═════ Recorded information

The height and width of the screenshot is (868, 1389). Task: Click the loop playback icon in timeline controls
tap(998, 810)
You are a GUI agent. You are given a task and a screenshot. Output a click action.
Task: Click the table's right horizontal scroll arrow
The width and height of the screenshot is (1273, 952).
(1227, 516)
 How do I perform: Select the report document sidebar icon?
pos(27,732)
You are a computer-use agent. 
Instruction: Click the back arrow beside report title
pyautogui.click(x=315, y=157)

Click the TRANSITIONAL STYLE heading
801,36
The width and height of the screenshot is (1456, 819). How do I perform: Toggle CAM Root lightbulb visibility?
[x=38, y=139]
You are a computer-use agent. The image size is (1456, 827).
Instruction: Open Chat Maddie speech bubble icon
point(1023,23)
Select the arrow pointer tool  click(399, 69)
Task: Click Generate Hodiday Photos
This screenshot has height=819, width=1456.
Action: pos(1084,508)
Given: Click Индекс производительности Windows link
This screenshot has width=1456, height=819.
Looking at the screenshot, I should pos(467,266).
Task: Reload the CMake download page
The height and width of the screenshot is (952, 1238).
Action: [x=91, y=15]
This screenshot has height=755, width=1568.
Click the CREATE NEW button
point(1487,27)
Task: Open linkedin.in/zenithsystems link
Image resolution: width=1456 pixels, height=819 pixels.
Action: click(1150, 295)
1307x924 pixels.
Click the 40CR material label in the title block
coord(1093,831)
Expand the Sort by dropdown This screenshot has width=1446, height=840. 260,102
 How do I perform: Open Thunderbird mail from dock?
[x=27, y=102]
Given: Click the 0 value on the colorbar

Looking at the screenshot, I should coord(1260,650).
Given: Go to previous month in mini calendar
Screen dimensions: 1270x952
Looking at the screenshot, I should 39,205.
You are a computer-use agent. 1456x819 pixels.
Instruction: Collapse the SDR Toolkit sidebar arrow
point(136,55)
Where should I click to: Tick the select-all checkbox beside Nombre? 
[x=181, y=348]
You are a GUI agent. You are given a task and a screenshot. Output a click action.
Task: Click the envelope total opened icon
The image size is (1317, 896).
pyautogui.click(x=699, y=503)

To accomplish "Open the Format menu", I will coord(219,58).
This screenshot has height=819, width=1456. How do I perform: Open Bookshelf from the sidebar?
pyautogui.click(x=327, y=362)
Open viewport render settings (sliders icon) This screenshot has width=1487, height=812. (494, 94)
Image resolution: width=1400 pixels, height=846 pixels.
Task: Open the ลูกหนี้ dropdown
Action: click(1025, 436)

══════════

## Prompt
Repeat, word for word, the lines from the start of the records to the line that contains "Task: Reload the CMake download page", both of them included, and no others.

## Worked solution
The height and width of the screenshot is (868, 1389). Task: Click the loop playback icon in timeline controls
tap(998, 810)
You are a GUI agent. You are given a task and a screenshot. Output a click action.
Task: Click the table's right horizontal scroll arrow
The width and height of the screenshot is (1273, 952).
(1227, 516)
 How do I perform: Select the report document sidebar icon?
pos(27,732)
You are a computer-use agent. 
Instruction: Click the back arrow beside report title
pyautogui.click(x=315, y=157)

Click the TRANSITIONAL STYLE heading
801,36
The width and height of the screenshot is (1456, 819). How do I perform: Toggle CAM Root lightbulb visibility?
[x=38, y=139]
You are a computer-use agent. The image size is (1456, 827).
Instruction: Open Chat Maddie speech bubble icon
point(1023,23)
Select the arrow pointer tool  click(399, 69)
Task: Click Generate Hodiday Photos
This screenshot has height=819, width=1456.
Action: pos(1084,508)
Given: Click Индекс производительности Windows link
This screenshot has width=1456, height=819.
Looking at the screenshot, I should pos(467,266).
Task: Reload the CMake download page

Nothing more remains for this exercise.